Theaters like AMC and Cinemark have promised copious sanitizer distribution throughout their buildings, but Lahita warns that handwashing will remain necessary. “If you touch anything in the restroom, like the handle, the toilet, the urinal, you wipe your hands down and wash your hands after going to the bathroom,” Lahita adds. “Make sure you wash them thoroughly with soap and water, and everything should be fine.”

As before, Lahita advises bringing disinfecting wipes and wiping down your immediate seating area before settling in for a film — with one update: Back in March, he noted that plastic seats were much more cleanable with wipes — and thus safer — than their cloth counterparts. “The data now shows that cloth seats and plastic seats don’t make a difference,” he explains. “In fact, I think there was some data suggesting that cloth seats were actually better than plastic and metal. The virus doesn’t live for very long on any of these fomite kind of things. You can wipe plastic down, you can’t wipe cloth down, but cloth is not likely to be as infected; neither is plastic according to the data I’ve seen. So that’s not a big concern.”

When discussing the various logistical details of a cinematic reopening, you might find yourself asking a bigger question: Are theater owners acting responsibly by reopening their doors, even at limited capacity, when infection is still a risk? Are studios acting responsibly by putting out new movies, with the hope that patrons will risk their health to see them in theaters?
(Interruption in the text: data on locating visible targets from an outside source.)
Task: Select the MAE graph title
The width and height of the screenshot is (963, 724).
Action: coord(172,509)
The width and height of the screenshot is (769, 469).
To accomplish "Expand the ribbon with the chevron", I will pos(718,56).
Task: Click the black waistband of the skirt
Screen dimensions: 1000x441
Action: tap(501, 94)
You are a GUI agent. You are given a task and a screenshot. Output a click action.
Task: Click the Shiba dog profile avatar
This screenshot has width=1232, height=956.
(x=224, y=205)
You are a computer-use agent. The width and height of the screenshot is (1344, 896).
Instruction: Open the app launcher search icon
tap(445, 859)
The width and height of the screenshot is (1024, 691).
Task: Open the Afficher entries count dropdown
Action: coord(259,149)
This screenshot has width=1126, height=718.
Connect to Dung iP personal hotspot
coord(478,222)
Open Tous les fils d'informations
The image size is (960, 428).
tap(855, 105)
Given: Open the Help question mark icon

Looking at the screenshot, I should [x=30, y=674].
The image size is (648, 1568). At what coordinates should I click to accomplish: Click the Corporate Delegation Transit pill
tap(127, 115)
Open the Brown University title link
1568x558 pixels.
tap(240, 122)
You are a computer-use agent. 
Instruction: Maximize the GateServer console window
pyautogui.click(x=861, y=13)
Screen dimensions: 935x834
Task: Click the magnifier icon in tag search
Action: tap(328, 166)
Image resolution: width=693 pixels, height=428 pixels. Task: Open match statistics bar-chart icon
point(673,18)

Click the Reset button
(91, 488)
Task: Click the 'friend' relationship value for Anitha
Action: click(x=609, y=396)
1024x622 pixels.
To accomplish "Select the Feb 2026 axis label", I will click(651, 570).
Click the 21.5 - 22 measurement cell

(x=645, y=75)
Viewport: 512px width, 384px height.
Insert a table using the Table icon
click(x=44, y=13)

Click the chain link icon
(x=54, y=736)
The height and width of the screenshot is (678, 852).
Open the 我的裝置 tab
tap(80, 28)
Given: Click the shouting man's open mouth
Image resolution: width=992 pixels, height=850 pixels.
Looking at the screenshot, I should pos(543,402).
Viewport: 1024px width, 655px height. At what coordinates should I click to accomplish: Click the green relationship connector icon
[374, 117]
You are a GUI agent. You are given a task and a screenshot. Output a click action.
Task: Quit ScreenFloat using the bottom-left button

“That’s a real doozy of a question,” Lahita admits, “because, you know, my criticism and concern right now is that these mass gatherings in Florida, in Arizona, New Mexico, and in California — people are gathering on beaches and things without masks and no social distancing. Is this pushing it? Well, I don’t want to see the movie industry die. But on the other hand, if I were them, I would prolong the release of new movies until, say, the fall because there could be a resurgence of this virus in September, October when the temperatures change again in the Northeast. So if everybody’s going to the movies, it could spike reinfection rates.”

But there are no easy answers, he insists. “I would say 70 percent of the people [infected with COVID-19] are non-symptomatic or if they get the disease, they’re sick, but they recover at home. There’s that small percentage that’s of great concern. We don’t know who they are and we have no way to determine who they are, so that’s the scary part. Are they at risk by going to the theater? Probably not. Are they at risk at protests? Yes. Are they at risk at the beach and the lakes without masks? Yes.”

“Nothing is 100 percent safe,” Lahita notes. “But I would say you’re 95 percent safe if you go to the movies [with all of the stated measures in place]. I don’t know about live theater, because the seating there is a little closer than in a big movie theater, and that could be a little dicey. Plus, the people onstage are screaming, yelling, singing … This may actually be the first time that orchestra seats are not a good idea.”

But if you go without a mask? “It’s like Russian roulette. You never know.”